(Screenshot grounding data)
* * * * * * *

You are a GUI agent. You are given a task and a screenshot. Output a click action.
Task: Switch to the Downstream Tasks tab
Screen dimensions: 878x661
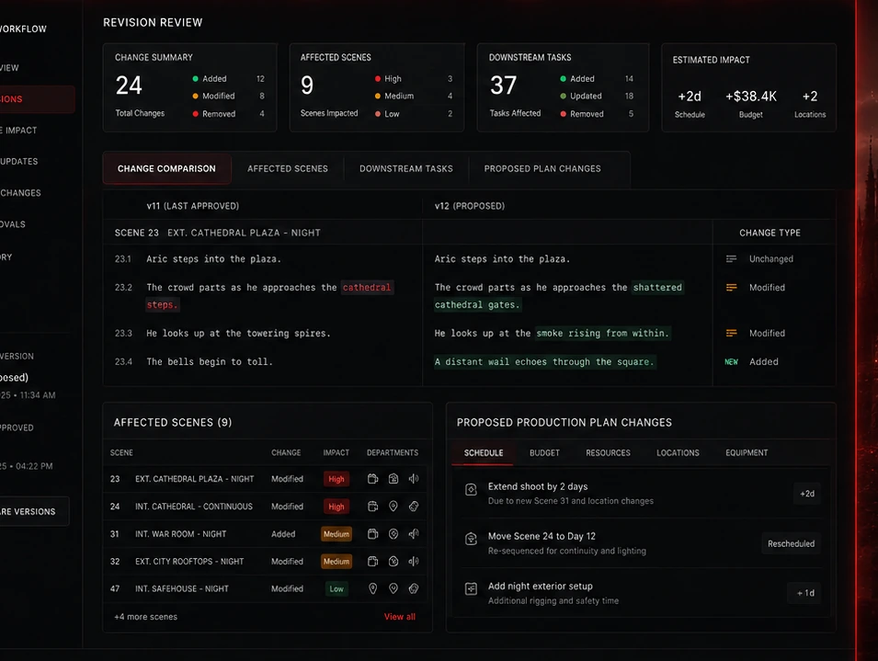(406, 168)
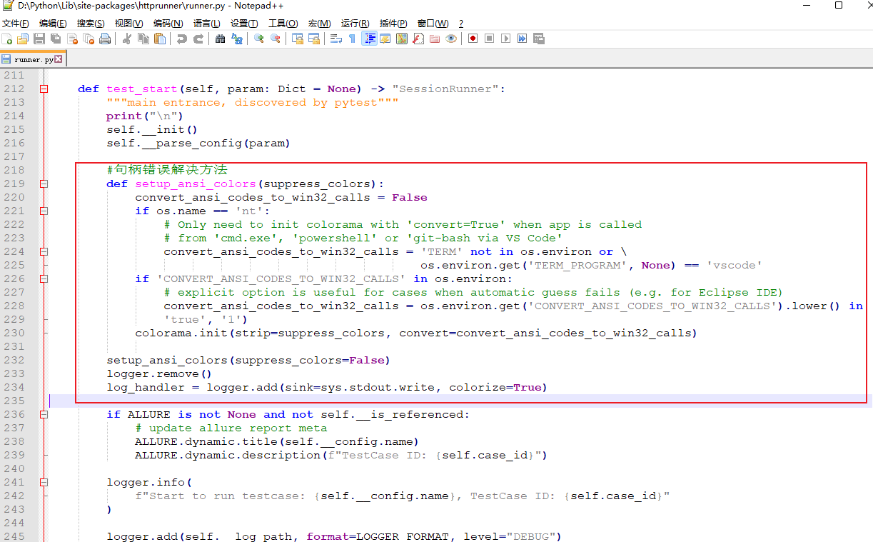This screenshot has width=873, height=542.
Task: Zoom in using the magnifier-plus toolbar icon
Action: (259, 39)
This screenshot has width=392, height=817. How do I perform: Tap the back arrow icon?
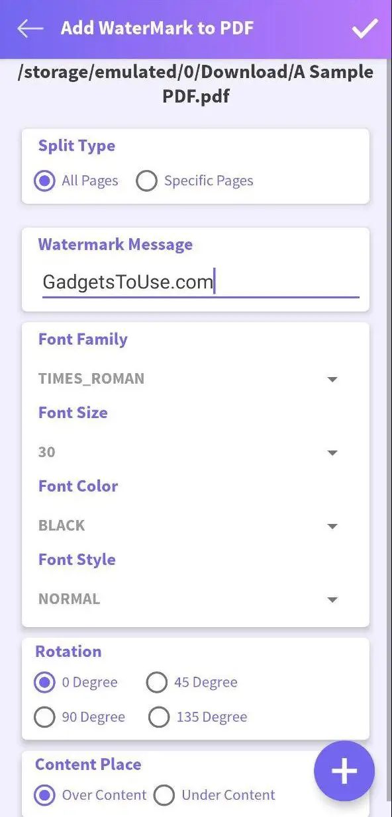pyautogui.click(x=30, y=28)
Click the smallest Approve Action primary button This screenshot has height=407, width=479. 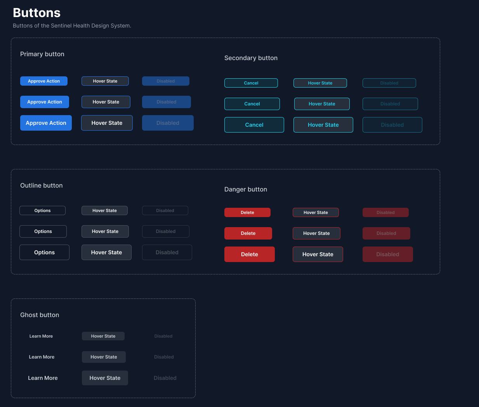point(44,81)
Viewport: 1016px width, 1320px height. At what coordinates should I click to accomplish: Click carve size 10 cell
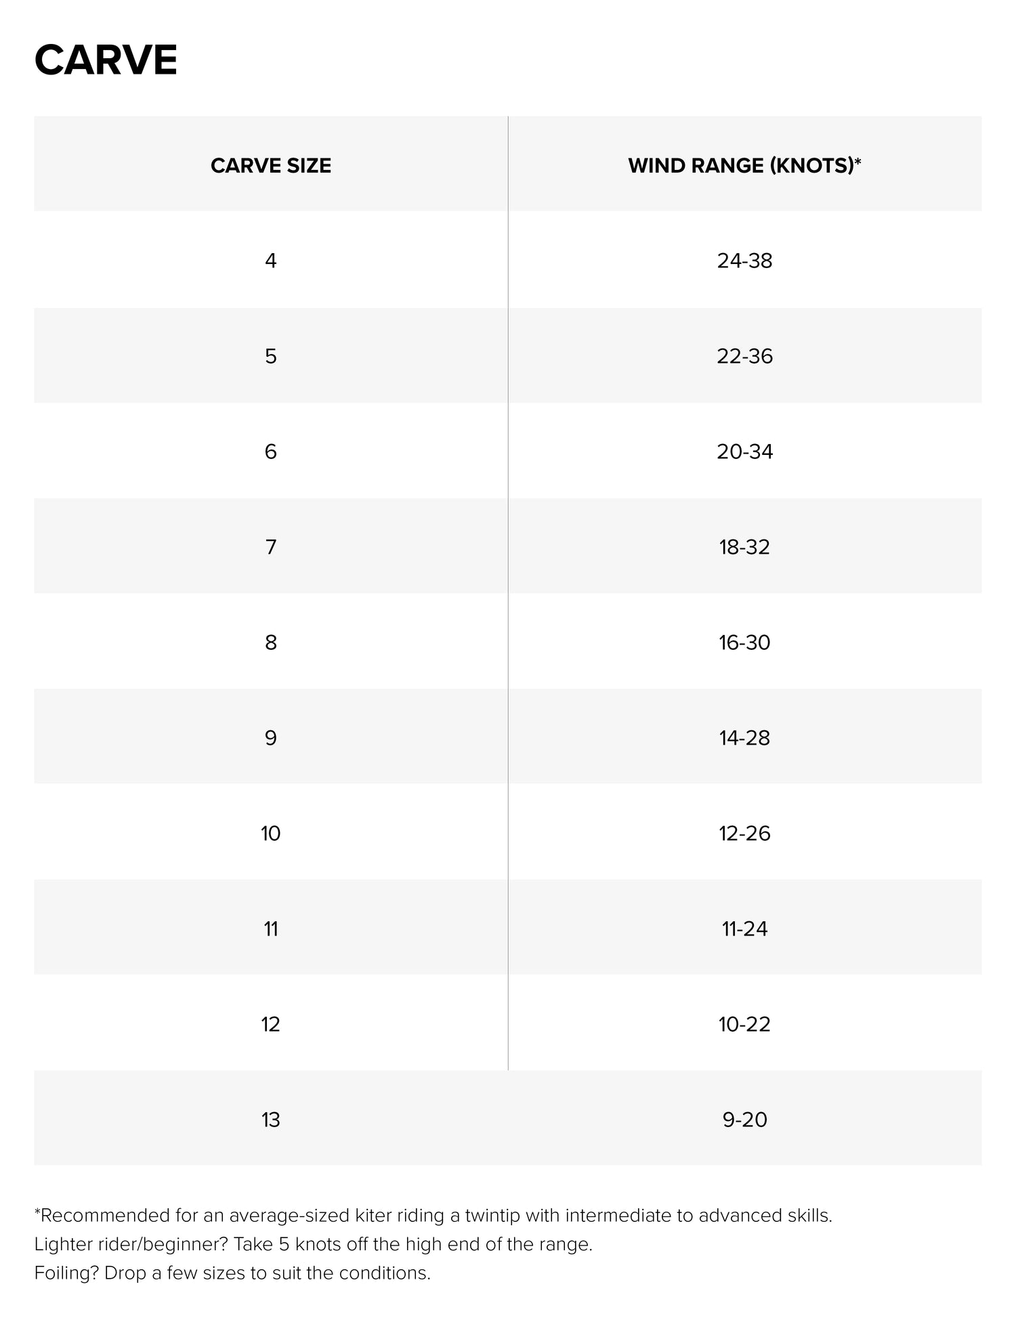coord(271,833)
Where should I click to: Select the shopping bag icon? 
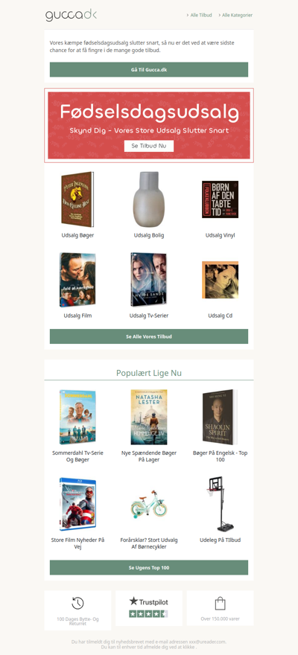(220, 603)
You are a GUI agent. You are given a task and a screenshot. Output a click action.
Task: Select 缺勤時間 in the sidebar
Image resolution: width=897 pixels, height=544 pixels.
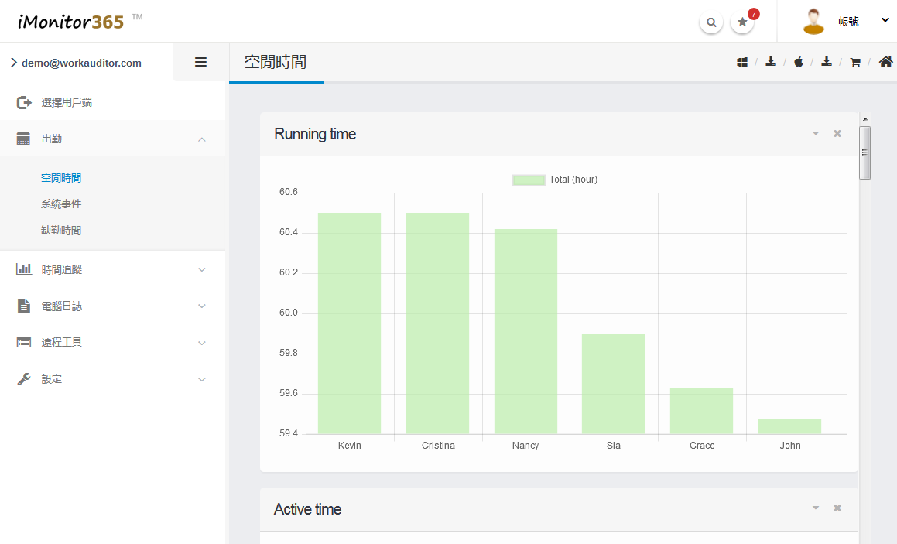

* * * * * * *

About this exercise:
Please return, exactly and with pictures omitted, the lines from the line holding "Where should I" through the end of the data above, inclusive.

Written solution:
Where should I click to: Select the shopping bag icon? 
(220, 603)
You are a GUI agent. You are given a task and a screenshot. Output a click action.
Task: Select 缺勤時間 in the sidebar
Image resolution: width=897 pixels, height=544 pixels.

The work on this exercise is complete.